By John McGrath
The numbers are in and price growth in Sydney during the three months of Winter was flat at just 0.3%, according to the latest monthly report from CoreLogic. This result was pretty much an extension of Autumn when we saw virtually no growth at all.
Compare this to the Summer quarter when we saw 4.5% growth and last Spring when we had a 2.3% bump and clearly, things have changed in 2017.
The Winter quarter result reiterates to me that Sydney is very near the top of its cycle or has even gone through it by now. There’s no bubble and I believe no chance of a major correction. Price growth has simply slowed down which is exactly what we want it to do at this stage.
After more than five years of very strong growth, during which time median home values in Sydney have risen by 75%, it’s time for some stabilisation. We need the market to calm down. It’s had a phenomenal boom run but continued growth at this point would be dangerous.
I think we’ll have a strong Spring season and maybe a small amount of price growth during what is traditionally a hot selling period. But equally, I wouldn’t be surprised if citywide price growth remains flat.
Even if we continue to see above reserve prices in the best suburbs, there is clearly weakness in other parts of the market that might counterbalance any strong results elsewhere and give us another quarter of flat growth across the city as a whole.
There is a possibility of a small and short correction of a few percent at some stage – maybe this year or next year; and this would be healthy for the sustainability of the market. If it happens, it’s nothing to worry about.
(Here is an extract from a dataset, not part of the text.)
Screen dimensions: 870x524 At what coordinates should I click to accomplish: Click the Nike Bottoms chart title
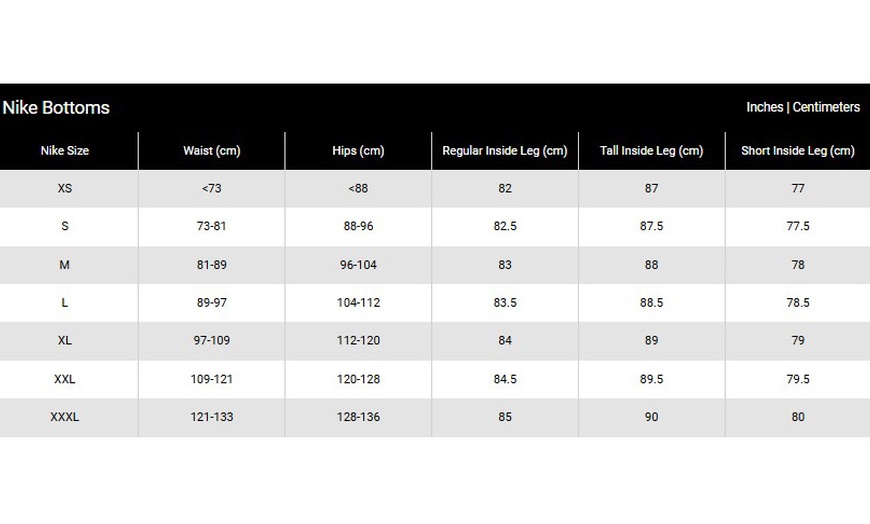click(x=56, y=107)
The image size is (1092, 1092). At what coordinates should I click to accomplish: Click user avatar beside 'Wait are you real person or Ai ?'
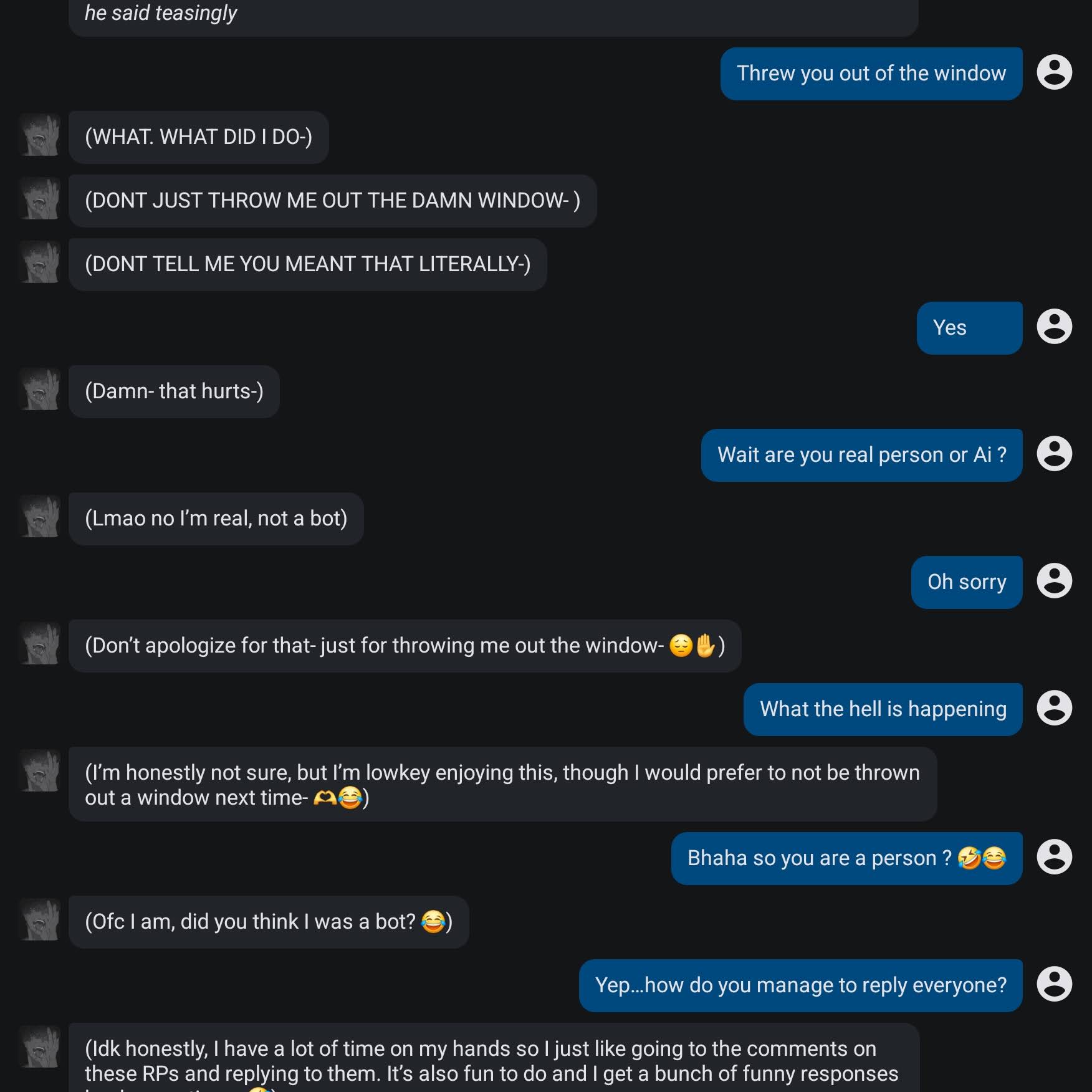pos(1054,454)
The slowing of price growth in Sydney appears to have been a catalyst for increased listings with vendors no longer having to experience FOMO (Fear of Missing Out) as prices level out.
We’re already seeing indications of this with a weekend newspaper report quoting a 16% increase in listings today compared to this time last year, according to CoreLogic data.
It’s fair to say that home owners who might have been holding off til the peak are realising we are probably there or past it by now.
This increase in stock won’t do much to the market, it will simply increase supply a bit, in an environment where we are vastly undersupplied, to meet the buyer demand still out there.
It’s still a seller’s market, however it will be tougher to sell homes with less desirable features such as a poor aspect or compromised location such as a busy road. It is typical to see buyers become much more selective at the end of a boom when listings increase.
If you have a good quality home in a good location and you invest in a great agent and a smart marketing and selling strategy, you should expect to do well this Spring.
Sydney continues to have strong drivers, including deep demand, population growth, overseas investment and low interest rates. While I do think some precincts of Sydney are overvalued compared to other areas of Australia, it is a world class international city and a major financial centre. Take a look at similar cities around the world and you’ll find a similar situation.
As Sydney slows down, I see great potential for significant growth in South East Queensland, which remains substantially undervalued compared to Sydney and Melbourne.
I also expect growth in the single digits for regional markets close to the two big capital cities, such as Wollongong, Newcastle, the Central Coast and Geelong.